Transfer the Nut Butter to a clean, sterilised jam jar and store for up to two weeks.

peanut butter


  • 300g  dry roasted peanuts


1 ingredient, that's it! No need to roast these nuts either as that's already been done for you. Just blitz them down following the above method ↑

homemade "Nutella"


  • 150g blanched hazelnuts 
  • 100g dark chocolate
  • A good pinch of salt


Preheat your oven to 180°C/160°C/Gas mark 4.

Line a baking tray with parchment paper and spread over the nuts in a single layer. Roast the nuts for 10 to 15 minutes, until golden brown. Remove from the oven and allow to cool.

Meanwhile, break the chocolate into pieces and place over a pan of simmering water to melt.

Place the nuts into the bowl of a food processor, along with a good pinch of salt. Blitz the nuts until they form crumbs, scrape down the sides of the bowl and blitz again until the nuts have completely broken down to form a smooth creamy paste. Add in the melted chocolate and blitz for a further 30 seconds until well combined.

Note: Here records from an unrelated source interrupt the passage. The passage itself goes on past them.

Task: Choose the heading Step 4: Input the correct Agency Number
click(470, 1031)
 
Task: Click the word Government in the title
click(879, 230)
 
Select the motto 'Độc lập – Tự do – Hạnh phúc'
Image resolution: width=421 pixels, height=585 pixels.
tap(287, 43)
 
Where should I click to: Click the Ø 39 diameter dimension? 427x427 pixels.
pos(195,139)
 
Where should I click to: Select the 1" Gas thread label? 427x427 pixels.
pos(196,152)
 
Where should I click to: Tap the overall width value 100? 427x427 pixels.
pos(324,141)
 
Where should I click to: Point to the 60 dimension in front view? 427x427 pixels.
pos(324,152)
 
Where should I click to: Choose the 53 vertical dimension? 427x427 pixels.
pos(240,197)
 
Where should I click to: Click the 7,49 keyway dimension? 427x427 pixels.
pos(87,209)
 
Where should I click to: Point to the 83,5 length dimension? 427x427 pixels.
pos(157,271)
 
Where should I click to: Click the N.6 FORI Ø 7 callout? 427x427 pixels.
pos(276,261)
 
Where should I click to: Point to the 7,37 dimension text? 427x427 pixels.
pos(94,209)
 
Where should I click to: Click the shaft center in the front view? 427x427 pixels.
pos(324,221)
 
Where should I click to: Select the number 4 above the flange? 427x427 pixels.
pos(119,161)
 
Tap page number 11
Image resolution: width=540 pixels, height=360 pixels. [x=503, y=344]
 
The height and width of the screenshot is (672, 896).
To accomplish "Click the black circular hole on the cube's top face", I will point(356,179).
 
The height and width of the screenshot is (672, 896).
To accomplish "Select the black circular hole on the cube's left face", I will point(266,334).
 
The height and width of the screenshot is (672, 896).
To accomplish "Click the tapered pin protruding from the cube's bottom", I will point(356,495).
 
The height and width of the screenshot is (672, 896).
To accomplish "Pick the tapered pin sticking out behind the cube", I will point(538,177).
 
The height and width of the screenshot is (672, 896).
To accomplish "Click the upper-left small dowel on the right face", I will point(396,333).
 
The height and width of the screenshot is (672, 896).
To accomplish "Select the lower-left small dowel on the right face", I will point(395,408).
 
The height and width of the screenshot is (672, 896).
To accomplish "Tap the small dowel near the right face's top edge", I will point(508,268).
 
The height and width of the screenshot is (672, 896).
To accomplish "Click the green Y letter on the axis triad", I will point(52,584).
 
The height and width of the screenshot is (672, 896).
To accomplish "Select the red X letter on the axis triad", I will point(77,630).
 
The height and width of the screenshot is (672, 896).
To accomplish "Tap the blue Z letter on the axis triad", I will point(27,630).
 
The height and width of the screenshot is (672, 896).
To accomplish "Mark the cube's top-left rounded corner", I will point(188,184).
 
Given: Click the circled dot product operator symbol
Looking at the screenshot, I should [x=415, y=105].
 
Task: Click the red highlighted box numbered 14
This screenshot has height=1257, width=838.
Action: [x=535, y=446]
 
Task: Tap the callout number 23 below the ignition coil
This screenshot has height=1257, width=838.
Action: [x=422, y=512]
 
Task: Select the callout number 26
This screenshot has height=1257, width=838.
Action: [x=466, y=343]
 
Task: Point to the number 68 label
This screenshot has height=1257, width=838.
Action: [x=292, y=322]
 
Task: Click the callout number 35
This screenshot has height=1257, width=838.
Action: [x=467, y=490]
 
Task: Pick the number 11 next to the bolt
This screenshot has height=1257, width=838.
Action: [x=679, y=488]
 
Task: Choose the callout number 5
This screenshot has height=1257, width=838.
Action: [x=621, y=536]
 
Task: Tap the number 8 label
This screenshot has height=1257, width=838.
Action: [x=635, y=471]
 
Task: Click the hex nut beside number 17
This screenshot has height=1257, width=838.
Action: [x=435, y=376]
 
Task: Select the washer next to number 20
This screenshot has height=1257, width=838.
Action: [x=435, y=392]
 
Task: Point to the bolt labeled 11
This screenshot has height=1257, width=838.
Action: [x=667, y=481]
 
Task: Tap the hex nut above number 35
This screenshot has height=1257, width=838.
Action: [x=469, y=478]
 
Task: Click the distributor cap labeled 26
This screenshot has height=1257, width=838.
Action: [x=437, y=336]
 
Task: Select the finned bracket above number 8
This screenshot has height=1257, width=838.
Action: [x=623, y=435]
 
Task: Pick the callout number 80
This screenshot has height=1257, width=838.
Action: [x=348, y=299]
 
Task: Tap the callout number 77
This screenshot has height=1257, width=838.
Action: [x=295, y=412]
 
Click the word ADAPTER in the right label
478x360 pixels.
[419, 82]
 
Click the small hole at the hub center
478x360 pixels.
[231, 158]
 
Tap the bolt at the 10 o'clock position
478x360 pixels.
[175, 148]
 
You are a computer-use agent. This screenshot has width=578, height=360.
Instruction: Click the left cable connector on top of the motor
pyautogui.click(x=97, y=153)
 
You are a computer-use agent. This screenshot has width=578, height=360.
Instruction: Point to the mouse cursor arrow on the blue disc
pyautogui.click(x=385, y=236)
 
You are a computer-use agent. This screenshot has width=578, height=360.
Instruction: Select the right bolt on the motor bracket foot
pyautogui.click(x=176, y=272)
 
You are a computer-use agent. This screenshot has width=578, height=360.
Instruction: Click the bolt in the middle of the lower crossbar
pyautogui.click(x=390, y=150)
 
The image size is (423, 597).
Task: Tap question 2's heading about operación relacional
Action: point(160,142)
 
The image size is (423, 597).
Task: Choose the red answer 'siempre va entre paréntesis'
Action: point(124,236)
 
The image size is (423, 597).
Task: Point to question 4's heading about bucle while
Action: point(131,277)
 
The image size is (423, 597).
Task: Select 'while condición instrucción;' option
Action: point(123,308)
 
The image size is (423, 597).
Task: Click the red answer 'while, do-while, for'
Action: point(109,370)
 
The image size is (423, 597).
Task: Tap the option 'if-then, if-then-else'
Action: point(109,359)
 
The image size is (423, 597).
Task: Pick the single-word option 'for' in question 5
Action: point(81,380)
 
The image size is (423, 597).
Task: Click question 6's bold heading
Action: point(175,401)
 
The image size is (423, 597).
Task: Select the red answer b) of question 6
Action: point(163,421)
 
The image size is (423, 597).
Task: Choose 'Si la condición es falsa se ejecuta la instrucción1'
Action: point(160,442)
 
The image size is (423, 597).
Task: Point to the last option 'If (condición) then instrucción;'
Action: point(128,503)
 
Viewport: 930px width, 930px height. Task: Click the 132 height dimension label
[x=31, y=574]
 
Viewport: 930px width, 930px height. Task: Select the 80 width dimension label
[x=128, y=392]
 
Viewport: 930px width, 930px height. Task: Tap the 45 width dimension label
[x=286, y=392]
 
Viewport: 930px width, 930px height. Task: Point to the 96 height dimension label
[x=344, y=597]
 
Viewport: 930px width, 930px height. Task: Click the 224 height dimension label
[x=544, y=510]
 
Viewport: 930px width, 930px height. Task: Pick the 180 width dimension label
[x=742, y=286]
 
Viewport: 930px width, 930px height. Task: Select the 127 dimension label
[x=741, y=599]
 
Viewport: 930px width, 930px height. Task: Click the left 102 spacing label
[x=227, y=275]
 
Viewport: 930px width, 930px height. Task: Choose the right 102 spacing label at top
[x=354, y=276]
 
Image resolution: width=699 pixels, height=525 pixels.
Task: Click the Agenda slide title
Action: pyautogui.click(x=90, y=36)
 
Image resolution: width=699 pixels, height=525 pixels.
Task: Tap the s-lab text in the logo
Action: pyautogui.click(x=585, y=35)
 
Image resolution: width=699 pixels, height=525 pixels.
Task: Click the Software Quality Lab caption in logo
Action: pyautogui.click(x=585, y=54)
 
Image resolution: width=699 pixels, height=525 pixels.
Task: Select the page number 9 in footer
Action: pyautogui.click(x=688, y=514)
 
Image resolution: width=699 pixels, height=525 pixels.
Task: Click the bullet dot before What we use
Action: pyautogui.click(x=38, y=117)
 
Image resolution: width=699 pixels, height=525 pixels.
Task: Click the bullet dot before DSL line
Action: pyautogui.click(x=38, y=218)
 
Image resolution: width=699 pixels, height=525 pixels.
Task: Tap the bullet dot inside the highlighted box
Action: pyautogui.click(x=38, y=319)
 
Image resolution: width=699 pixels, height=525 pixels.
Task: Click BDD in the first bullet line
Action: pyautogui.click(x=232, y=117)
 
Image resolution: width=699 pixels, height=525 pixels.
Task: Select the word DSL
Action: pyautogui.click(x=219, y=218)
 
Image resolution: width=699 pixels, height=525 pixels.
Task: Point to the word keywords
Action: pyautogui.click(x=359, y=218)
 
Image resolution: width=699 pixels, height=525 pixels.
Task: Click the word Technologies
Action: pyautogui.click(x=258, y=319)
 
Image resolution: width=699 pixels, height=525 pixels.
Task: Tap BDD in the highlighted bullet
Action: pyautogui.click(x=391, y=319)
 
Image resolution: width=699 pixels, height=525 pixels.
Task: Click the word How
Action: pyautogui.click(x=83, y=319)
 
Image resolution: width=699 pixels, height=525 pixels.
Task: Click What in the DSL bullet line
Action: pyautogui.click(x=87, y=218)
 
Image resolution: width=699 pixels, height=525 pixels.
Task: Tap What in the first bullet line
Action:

Transfer the nut butter to a clean, sterilised jam jar and store for up to two weeks.


More ideas to try...

  • There's huge scope for creativity here, use a mixture of nuts to create different flavours
  • Try adding almonds or peanuts to your 'Nutella'
  • For a sweeter butter add a little maple syrup or honey in the final stages of blitzing
  • Vanilla is a lovely addition to 'Nutella' also
  • For a nut free option try using seeds, sunflower, pumpkin, sesame, or a mixture of all three
  • For a savoury butter try adding spices and dry herbs. One idea I'm dying to try is dukkah butter!!

A few further thoughts...

  • Much depends on the power of your food processor, I've just acquired a new one (hence the nut butter excitement!) It's so powerful I don't even need to melt the chocolate for my "Nutella", I just whack it straight in and the mixer breaks it down. However my previous bit of kit could barely make breadcrumbs, let alone nut butter! So for cautionary reason's I've included the melting-the-chocolate step in the recipe above. With a less powerful mixer you can expect a crunchier butter, which is all the better in my book!
  • Different nuts create different results, for example peanuts and almonds deliver a more viscose butter than brazil nuts, which have a higher natural oil content. Equally, adding a sweetener such as honey or maple syrup will thicken a nut butter.
  • As always, do give us a shout if you try this recipe or if you have any brilliant ideas for nut butter flavours!